海外市場ではドル円は、連休明けの米国株相場が上昇すると、投資家のリスク選好意欲が高まり、ユーロ円などのクロス円が買われドル円も142.63円まで連れ高となった。ユーロドルは10月米住宅価格指数や同月米ケース・シラー住宅価格指数が予想を下回ったことでユーロ買い・ドル売りが先行。ユーロ円の上昇につれた買いも入り、1.1045ドルまで強含んだ。
本日からオセアニア(オーストラリア、ニュージーランド)市場や、香港市場が休場明けとなるほか、主だった欧州市場やカナダ市場も再開される。

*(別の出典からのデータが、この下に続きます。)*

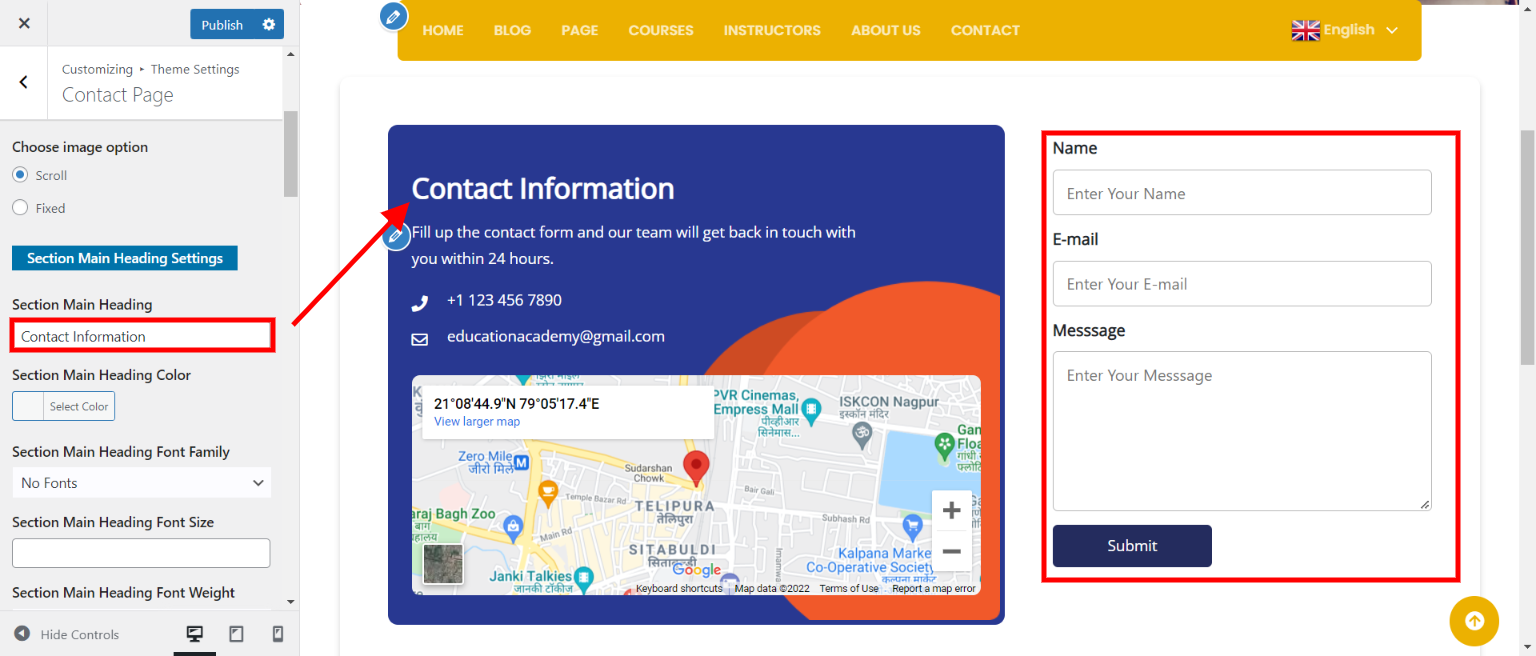Viewport: 1536px width, 656px height.
Task: Open the Section Main Heading Font Family dropdown
Action: tap(141, 483)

市場流動性は若干回復するとは思われるが、年末に向けてリスクを積極的に取る地合いにはなりにくく、わずかなフローでも市場が大きく動く相場展開は変わらないだろう。
本日のドル円は、まずは東京仲値にかけての値動きが警戒される。本日はスポット応当日が月末・期末・年末とあって、実需勢の動きが活発化する可能性がある。昨年も仲値にかけては、邦銀を中心にドル円を買い上げ、仲値は右寄りのレートに設定された。しかし、今週に入り仲値直前になるとドル売り・円買いが優勢になり、25・26日はともに東京時間の安値を仲値直前に更新する動きを見せている。流動性が引き続き悪いことで、仲値にかけては強引に値幅を伴う動きには要警戒となる。
ドル円の下値を支えるのは、昨日日銀が11月の全国消費者物価指数(CPI)から算出した「刈込平均値」「加重中央値」「最頻値」のインフレ基調3指標が、それぞれ低下したこと。(「刈込平均値」は、品目別価格変動分布の両端の一定割合(上下各10%)を機械的に控除した値。「加重中央値」は、中央値の近傍にある価格変化率を加重平均した値。「最頻値」は、価格変動分布において最も頻度(密度)の高い価格変化率を指す。)この3指標の伸び率が同時にすべて縮小したのは、生鮮食料品を除くコアCPIが2%を超えてからは22年4月以来となる。刈込平均値は日銀がインフレを判断する際に重要視しているともいわれているが、同平均値は9月には3.4%となり、統計が遡れる2001年以降最高となった。しかし、10月には3.0%、11月は今年2月以来となる2.7%まで低下した。11月のコア全国CPIが昨年7月以来となる2.5%まで低下したことで刈込平均値も低下予想とはなっていたが、インフレ傾向が抑えられている状況となれば、日銀の早期の金融緩和解除が遠のき円売り要因となる。
一方で、ドル円の上値を抑えるのは、昨日の米住宅指標が弱い結果となったこと。グールズビー米シカゴ連銀総裁が11月に「インフレ改善の鍵は住宅」と発言したように、第4四半期の住宅価格が落ち着いたことが確認されれば、来年の米連邦公開市場委員会(FOMC)での早期利下げ開始期待が高まることが挙げられる。